— DESCRIPCIÓN DEL EJERCICIO —
Vuelve a escribir la parte del texto sobre la independencia de los ministros que empieza con las palabras que contienen "Porque como lo" y termina con "estrictamente a derecho.", y sustituye "legitimidad" por "credibilidad".

— FRAGMENTO DEL TEXTO —
La independencia de los ministros

“No hagas cosas buenas que parezcan malas”. Este mantra, que debería guiar la conducta de todo servidor público, adquiere máxima relevancia cuando un presidente elige a sus candidatos a ministros de la Suprema Corte.

Porque como lo establecieron la ONU, el Tribunal Europeo de Derechos Humanos y la Corte Interamericana de Derechos Humanos, no basta con que la justicia sea independiente, también debe parecerlo.

Es decir, la legitimidad de la próxima ministra, pero también de la institución entera a la que va a llegar, depende de su apariencia de libertad y autonomía. Sin esta legitimidad de origen, es probable que cualquier decisión que tome en el futuro sea interpretada como señal de sumisión al Ejecutivo o su partido, incluso si se apega estrictamente a derecho.

Desafortunadamente, tales señales ya están aquí: la polarización y los cuestionamientos han caracterizado al actual proceso de designación de un nuevo ministro de la Corte en sustitución de Margarita Luna Ramos, como también fue el caso del que tuvo lugar en diciembre pasado y culminó con el nombramiento de Juan Luis González, quien reemplazó a José Ramón Cossío. Esta “falla de origen” tiene raíces profundas, pues algunos de los procesos de designación de ministros propuestos por Felipe Calderón y Enrique Peña Nieto enfrentaron críticas similares.

— DATOS PROPORCIONADOS —

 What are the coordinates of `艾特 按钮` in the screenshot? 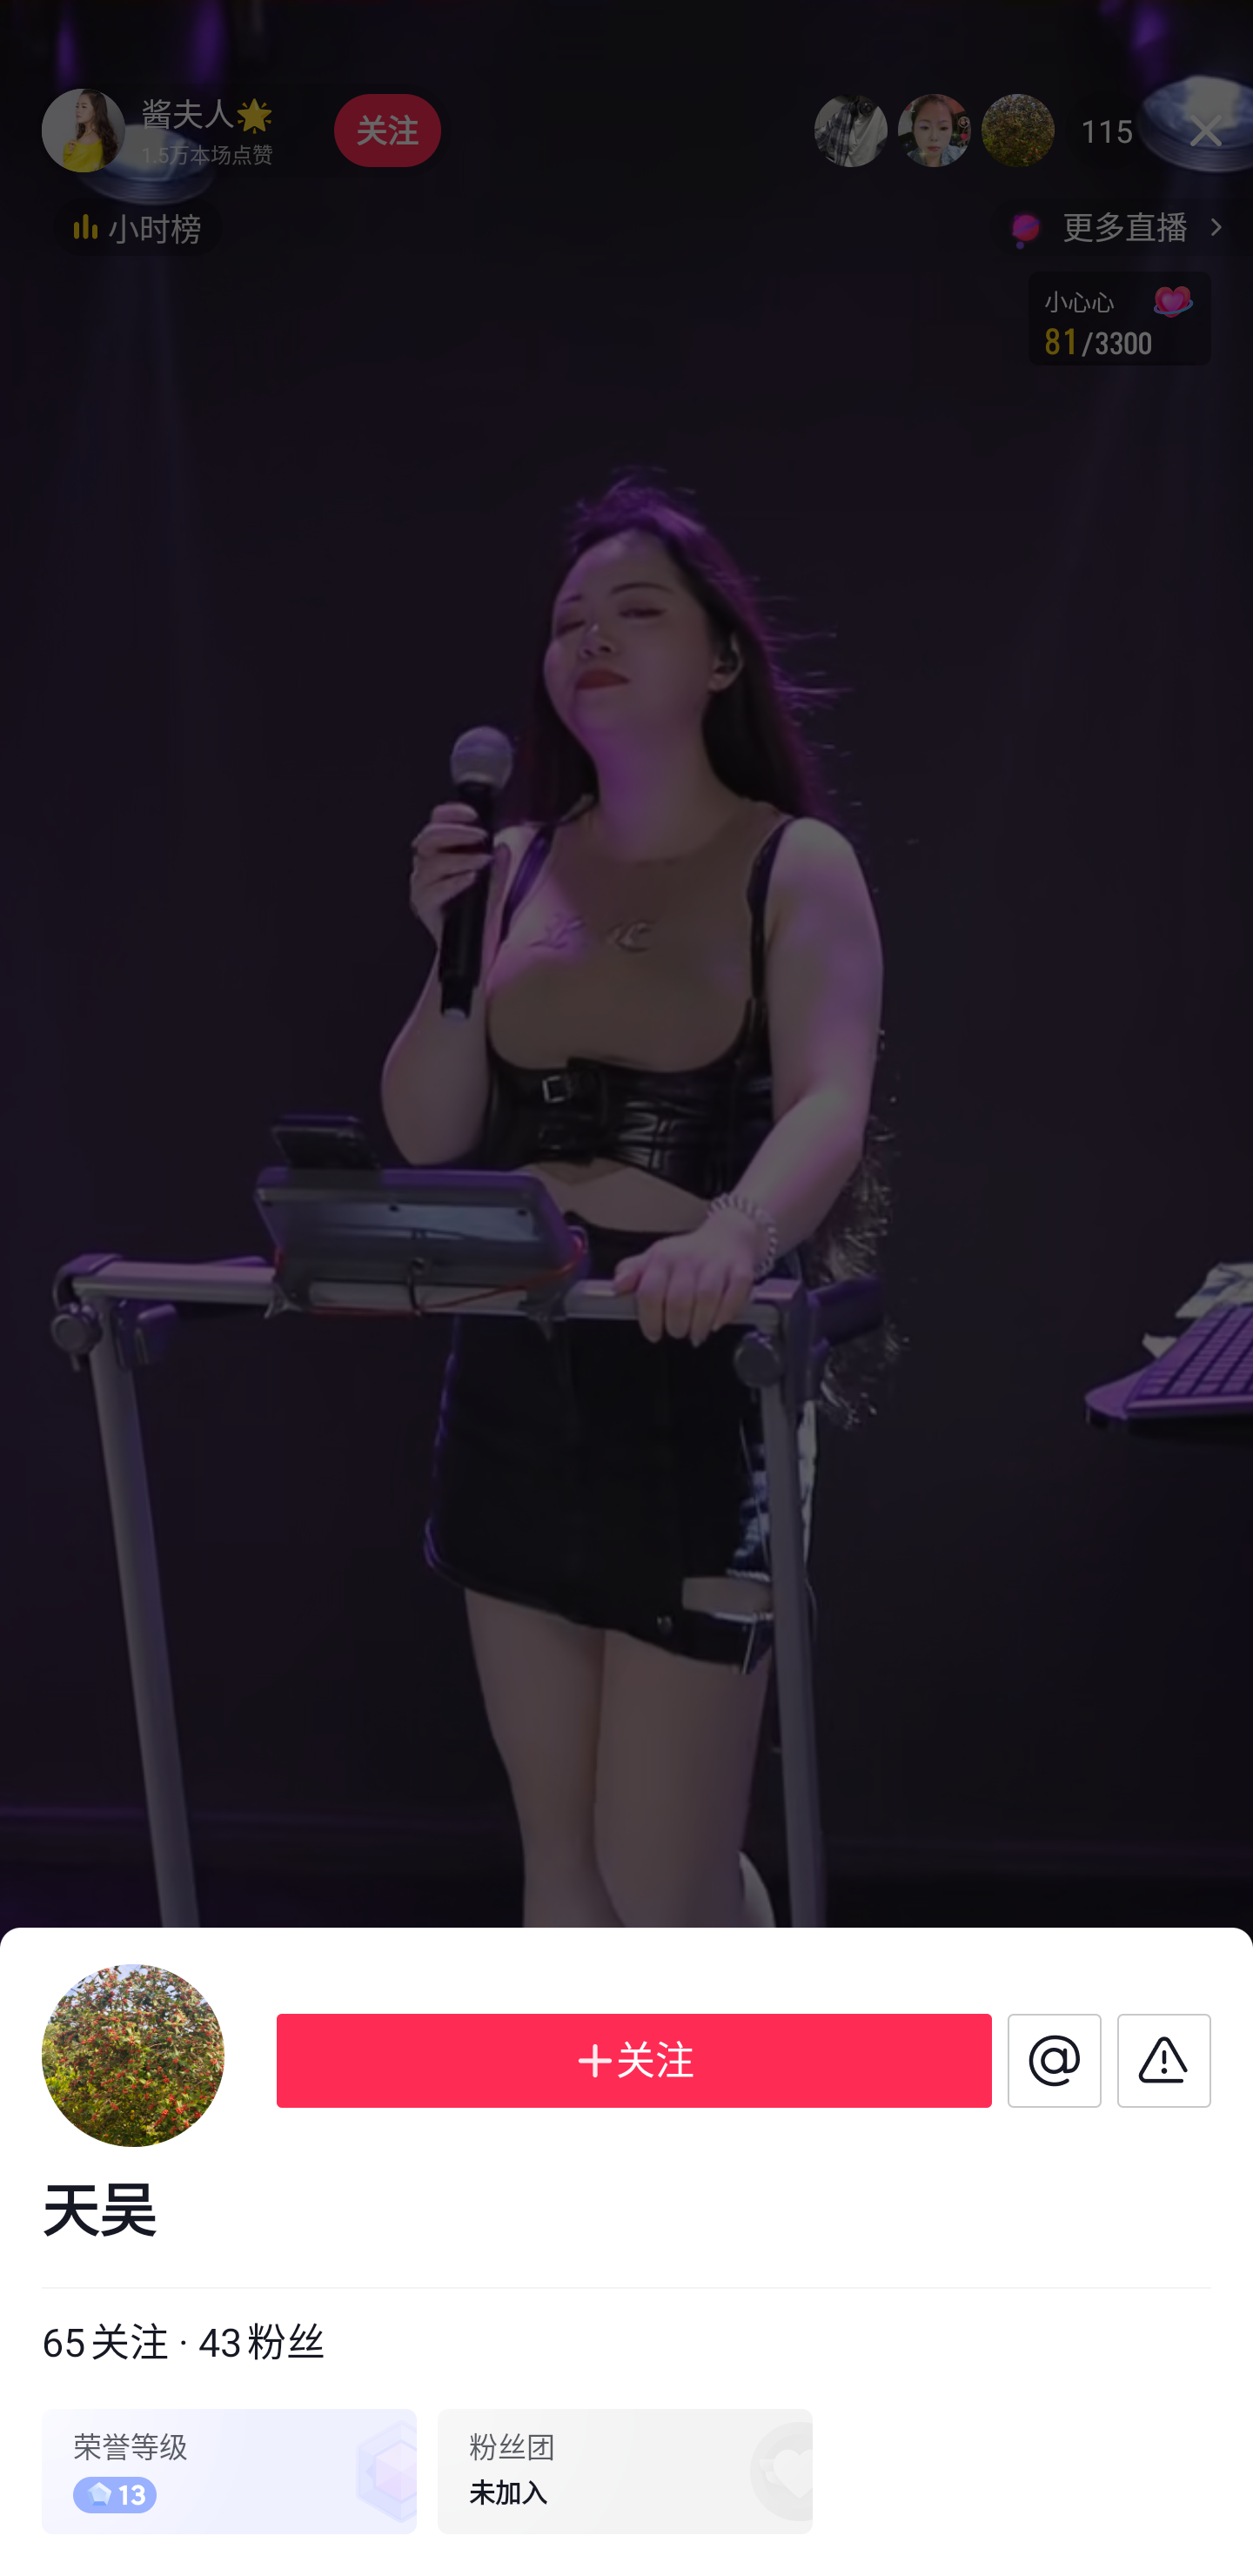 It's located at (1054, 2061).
...
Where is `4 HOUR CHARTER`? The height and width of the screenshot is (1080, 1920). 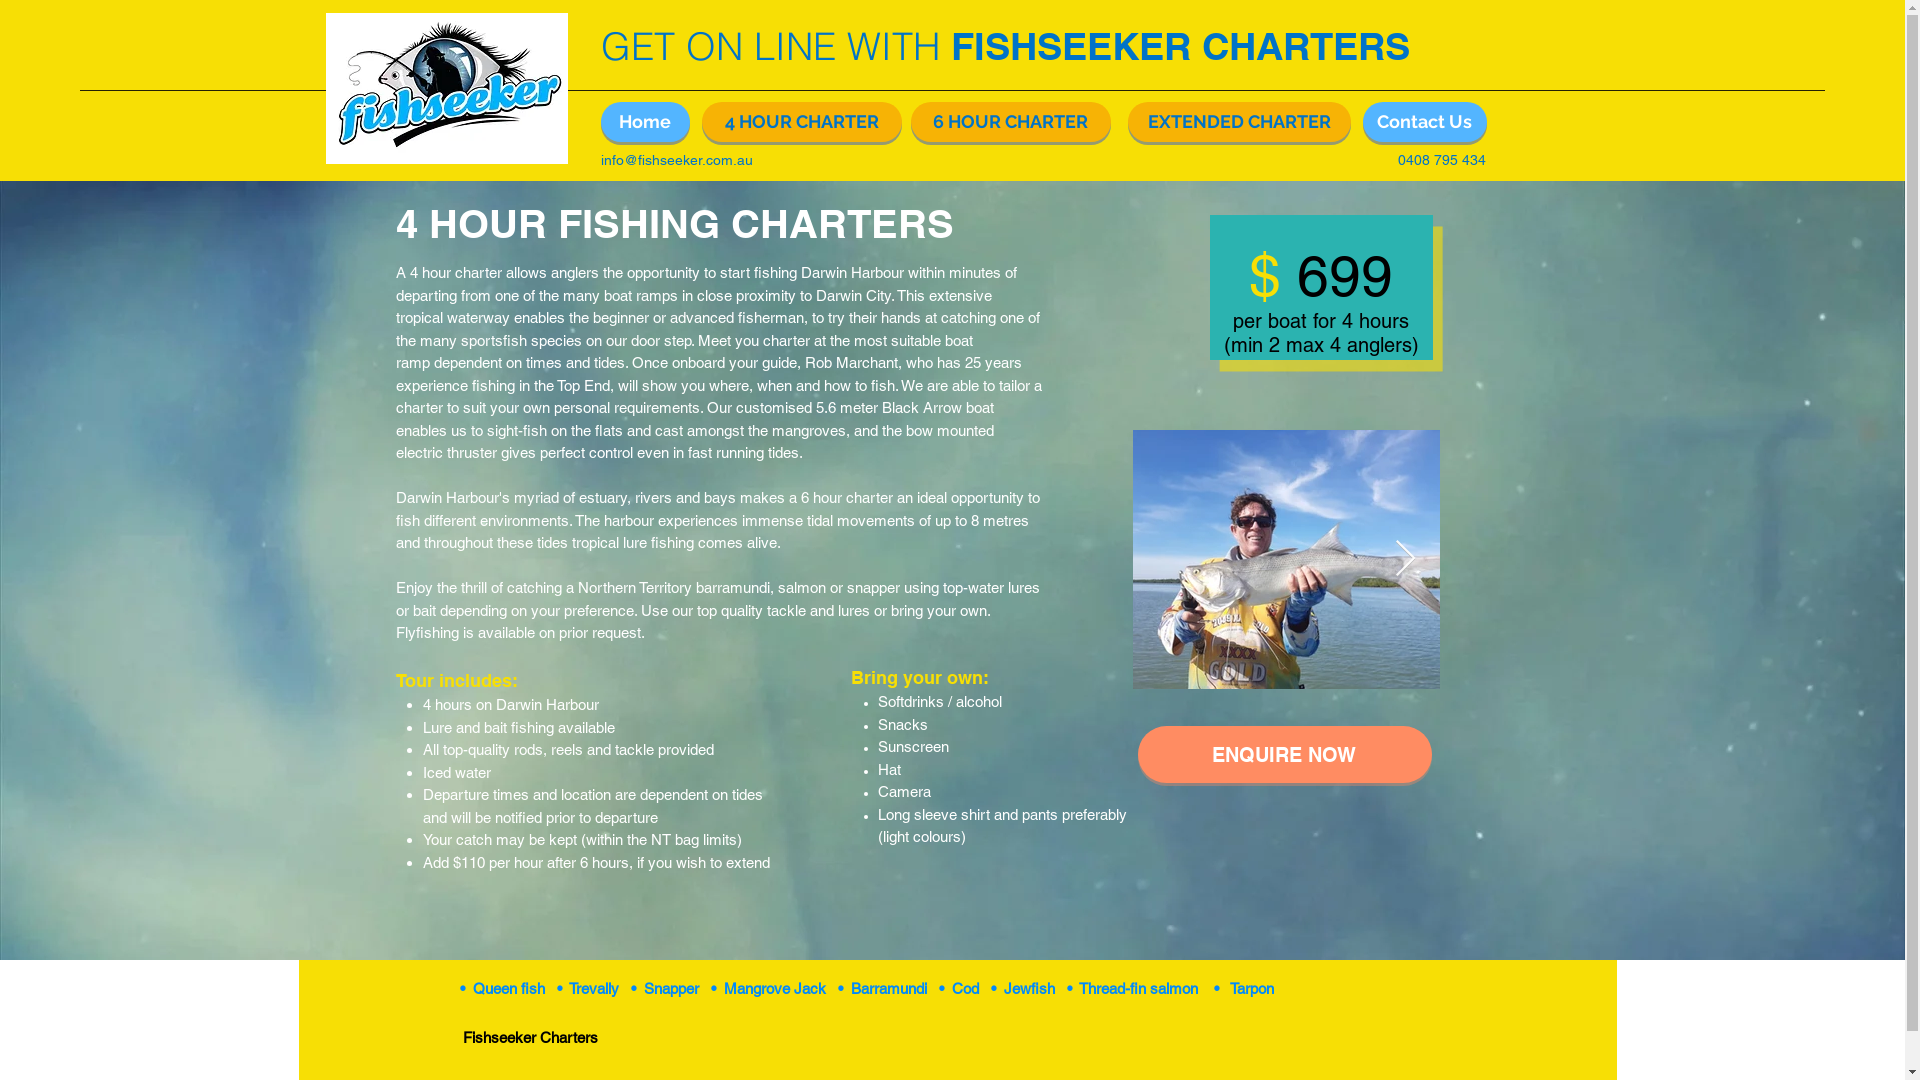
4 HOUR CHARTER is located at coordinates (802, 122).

— RESPUESTA —
Porque como lo establecieron la ONU, el Tribunal Europeo de Derechos Humanos y la Corte Interamericana de Derechos Humanos, no basta con que la justicia sea independiente, también debe parecerlo.

Es decir, la credibilidad de la próxima ministra, pero también de la institución entera a la que va a llegar, depende de su apariencia de libertad y autonomía. Sin esta credibilidad de origen, es probable que cualquier decisión que tome en el futuro sea interpretada como señal de sumisión al Ejecutivo o su partido, incluso si se apega estrictamente a derecho.